The smile is just as incessant and genuine as ever, and it remains relentlessly ready despite the last 15 months, when the trainer has been the most persistently prominent runner-up in horse racing. Last year, Stewart saddled Golden Soul in the Kentucky Derby, and the handsome chestnut finished 2 ½ lengths behind Orb. This year in the most famous of races, Stewart sent out another long shot, Commanding Curve, who again finished second, less than two lengths behind California Chrome. And, more recently, Stewart had to settle for second in another classic, the Coaching Club American Oaks, where Unbridled Forever finished five lengths behind Stopchargingmaria.
"If he you finish second in enough of these things, it adds up," Stewart said, half-joking as, true to his nature, he insisted the glass looked to him half-full. But, he added, "It's time to get one of these."

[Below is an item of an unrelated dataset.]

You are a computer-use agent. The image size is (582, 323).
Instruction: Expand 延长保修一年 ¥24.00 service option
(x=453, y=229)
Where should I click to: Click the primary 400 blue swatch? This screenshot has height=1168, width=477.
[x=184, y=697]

Life can throw many things in a person's path that might justifiably cause frustration. But finishing second in a classic horse race isn't among them, Stewart said. Nor is being at Saratoga on any morning in August, no matter how clammy or wet it might be. Still, Stewart said he's more than ready to win another classic.

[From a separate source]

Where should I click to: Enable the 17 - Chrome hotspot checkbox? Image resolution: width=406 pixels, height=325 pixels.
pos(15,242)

Stewart's one of those persons that worked their way up from the bottom. As a youngster many years ago in New Orleans, he simply walked onto the backside of the Fair Grounds racetrack and asked around for a job. Moments later, he found himself at one end of a shank with a racehorse at the other. He was working as a "hot walker," which meant he happily sat on the bottom rung of the racetrack workforce. Soon, while working for the sport's most successful trainer at the time, D. Wayne Lukas, Stewart became a groom and eventually an assistant trainer. He stayed with Lukas for a dozen years, traveling from one of the end of the country to the other and working with such champions as Thunder Gulch and Lady's Secret, before stepping out on his own.
Even when Hurricane Katrina displaced his family and ravaged his home in 2005, Stewart said he was better off than many of his neighbors, and that indefatigable smile still lurked just below the surface, ever ready. Nine months later, Stewart won his first Classic, the Kentucky Oaks, with a 47-1 long shot named Lemons Forever. But, yes, the trainer said, it's time to win another, perhaps with a daughter of Lemons Forever.
And he'll have a chance to do just that Saturday, when he'll saddle Unbridled Forever here in the Alabama Stakes. Stewart also has Commanding Curve aimed at next weekend's Travers. They're both doing extremely well, Stewart said.
Not that the "due theory" has ever been an effective approach to handicapping, but Unbridled Forever especially seems on the verge of stepping forward. Anybody with a horse in the Alabama would agree that the most talented 3-year-old filly in the country is Untapable, who recently tried "the boys" in the Haskell. Chasing Untapable in both the Fair Grounds Oaks and Kentucky Oaks, Unbridled Forever finished third. She also ran third in the one-mile Acorn Stakes, where she rallied from 12th.
"She's just getting better," Stewart said about the long, lean filly. "In the Coaching Club, she was a little too far back and just got outrun. But she's better now, much better. She's put on weight and is probably better now than ever."
Saying that, Stewart looked in her direction and, of course, smiled.